The first is to uncloak anonymous individuals by constructing behaviour-based profiles based on internet and other communications usage. This, incidentally, is similar to the technique Aaron Barr claims to have used in his inordinately successful effort to uncover the leaders of Anonymous. Jean-Philippe Lion of Qosmos made a presentation to ISS Prague in 2009, in which he asked the pertinent question: “How do you accurately identify targets across multiple applications, multiple physical locations, multiple terminals and multiple identities?”
Qosmos proposed a multi-step process involving tracking all user “suspected” IDs, linking them to an IP address and then “intercepting all traffic from virtual IDs and link to physical person”, then identify everyone they’re connected with. “Summary: It Is Possible To Accurately Identify Targets!” Lion declared at the end of his presentation. Californian “communications forensics” company SS8 proposed a “social network analysis” module targeted not so much at profiling an anonymous user but at identifying the key players in a social network, to facilitate disruption of the networks: “The individuals with high closeness scores are key from a targeting perspective as removing them from the network is likely to break the network into isolated groups, thus preventing the network from communication and operating as designed.”
But compared to other firms, those techniques are absurdly subtle. The second approach to the problem of use of anonymous or encrypted communications platforms is to monitor a user’s activities end-to-end. German firm Digitask pitches the case that too much intelligence is being lost by people using internet-based applications and offers “stealth software” installed on a target’s computer to log and decrypt everything the target does. Earlier this year, the company admitted to selling the malware to the Bavarian government.
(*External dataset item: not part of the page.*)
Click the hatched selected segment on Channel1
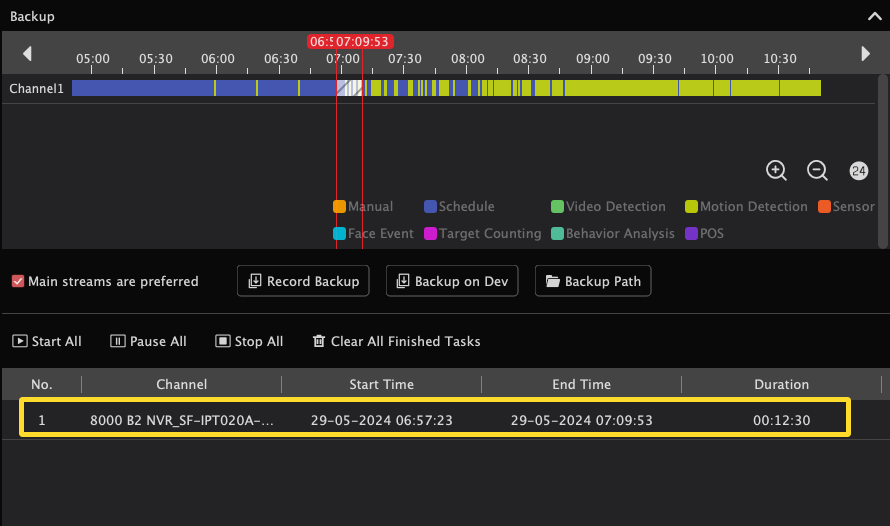 pyautogui.click(x=350, y=88)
Digitask also offers an off-the-shelf wifi catcher that can intercept all wireless traffic from a target — either by locating the device “undercover on public hotspots by bringing just a small receiver unit close to the target” or by using a directional antenna from further away.
But even those techniques look needlessly nuanced compared to that offered by French firm Amesys, which in a presentation to the Prague ISS dismissed “lawful interception” as insufficient and urged the advantages of its own system of “massive interception” — the interception of all internet traffic and its retention for up to one year to enable “global search and surveillance” and a “global synthesized view”.
Or for that matter there’s defence contractor Thales (which is a key player in Australian defence procurement), which promotes a military signal gathering and analysis tool for use against civilian targets. As Dan delaMare-Lyon asked, why sample when you monitor all network traffic inexpensively?
The Spy Files material caps a year that has seen the cyber security industry exposed, for the first time, to detailed scrutiny of its highly-intrusive methods and its links with governments, via the extensive revelations of HBGary Federal’s activities and material unearthed in the wake of Arab Spring uprisings that have detailed the role of western companies in providing mass surveillance equipment to Middle Eastern dictatorships. It is an industry that faces virtually no regulation by government, but instead enjoys close links with the public sector, often via a revolving door between company boards and government, intelligence or defence agencies.
The ostensible purposes of such tools is to target criminals and terrorists, even if the definition of “criminals” by many of the clients of such companies is highly inclusive. But tomorrow, we’ll see how similar tools are being used on all of us, and what we know and don’t know about how much happens of this mass surveillance happens in Australia.